Yes, even if there was no more Scotch. Even under such horrifying circumstances, I would much prefer to be sober and kept alive like some sort of awful pet by a vengeful universe, yes.

But, and here, finally, gloriously, after all this suffering and wordswordswords is my point: We are not that special and important. You are not that special and important. The world won't end while you're around simply because to imagine that you are designated the witness to such events is just fucking ludicrous.

Of course, some small minds might argue that surely someone sometime will have to witness the end of the world, whether it's a slow death by contagion or a nuclear war or famine or incineration via space alien, but that's really not true. First of all, it presupposes you'll even be aware that the world is ending; consider for a moment that it takes a few minutes for the light from the sun to reach us, so as far as you know the world ended four minutes ago and you just don't know it yet.

Also consider how stupid we all are. Easily panicked, yet often clueless as to the true threats around us. If you can't imagine being totally gobsmacked by the fucking end of the world or similar sized event, you're just not paying attention.

The flip side to this is another reason people feel drawn to the idea of witnessing The End: The alternative is the usual, unexceptional existence we all get. Nothing special. Nothing amazing.

Waking up, drinking coffee, taking a dump, going to work, hating life, going home, eating dinner, watching TV. Or some variation. Maybe something more exciting, sure, but overall, when you smear everyone's experience together, you get a gray mush.

Your life will continue to suck.
It's kind of depressing, actually. This is why people fixate on dates when things happen and want to talk about where you were. If something tremendous happens near you, you take it on like a mantle and wear it around, proud of your brush with history. For the rest of your humdrum, miserable life you can at least imagine being part of something special and beyond you. In the past people talked about Pearl Harbor, or the Kennedy Assassination. These days it's usually 9/11 people want to talk about, breathlessly telling you they were a mile away from the actual event, but still coldcocked by it, still involved, just so you understand how fucking interesting they are, by dint of accidentally being near a disaster.

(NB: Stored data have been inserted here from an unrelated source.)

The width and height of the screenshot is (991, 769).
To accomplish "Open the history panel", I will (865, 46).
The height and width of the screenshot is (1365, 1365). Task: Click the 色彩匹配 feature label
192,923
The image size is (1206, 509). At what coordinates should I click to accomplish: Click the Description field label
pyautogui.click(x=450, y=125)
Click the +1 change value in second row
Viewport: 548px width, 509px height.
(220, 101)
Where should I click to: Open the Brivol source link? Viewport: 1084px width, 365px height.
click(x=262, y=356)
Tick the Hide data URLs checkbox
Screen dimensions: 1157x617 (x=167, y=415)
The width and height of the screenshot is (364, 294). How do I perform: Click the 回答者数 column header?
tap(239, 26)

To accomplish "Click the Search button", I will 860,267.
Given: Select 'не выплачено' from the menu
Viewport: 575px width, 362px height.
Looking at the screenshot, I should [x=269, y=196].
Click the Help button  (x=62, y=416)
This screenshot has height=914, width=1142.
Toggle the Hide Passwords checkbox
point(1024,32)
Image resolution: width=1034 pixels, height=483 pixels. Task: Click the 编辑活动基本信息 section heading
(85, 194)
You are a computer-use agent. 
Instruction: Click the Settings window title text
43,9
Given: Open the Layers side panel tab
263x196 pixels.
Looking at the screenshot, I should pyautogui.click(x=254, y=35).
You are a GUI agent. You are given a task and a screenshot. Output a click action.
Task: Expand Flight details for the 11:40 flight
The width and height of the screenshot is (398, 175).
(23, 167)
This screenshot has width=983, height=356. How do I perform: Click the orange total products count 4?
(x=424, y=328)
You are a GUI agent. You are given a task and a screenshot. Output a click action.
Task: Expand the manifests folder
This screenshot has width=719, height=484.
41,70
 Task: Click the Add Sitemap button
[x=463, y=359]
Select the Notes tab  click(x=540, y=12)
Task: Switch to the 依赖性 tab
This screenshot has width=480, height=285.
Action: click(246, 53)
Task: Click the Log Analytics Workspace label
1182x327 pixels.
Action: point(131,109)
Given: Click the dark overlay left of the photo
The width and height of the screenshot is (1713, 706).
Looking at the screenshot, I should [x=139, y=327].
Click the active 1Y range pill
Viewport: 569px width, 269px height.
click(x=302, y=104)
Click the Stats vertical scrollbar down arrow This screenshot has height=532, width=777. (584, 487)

All lies. The world has probably already ended. As you read this, the sun has mysteriously snuffed out, going dark and cold. The last rays of life-giving warmth are still beaming towards you, so you sit there, three minutes away from The End and completely unaware. Three minutes away from The End, and End that will leave no trace of your existence for any other intelligence to discover, and you're wasting those moments with the fucking goddamn Inner Swine. That's the universe for you: Cold, and amused.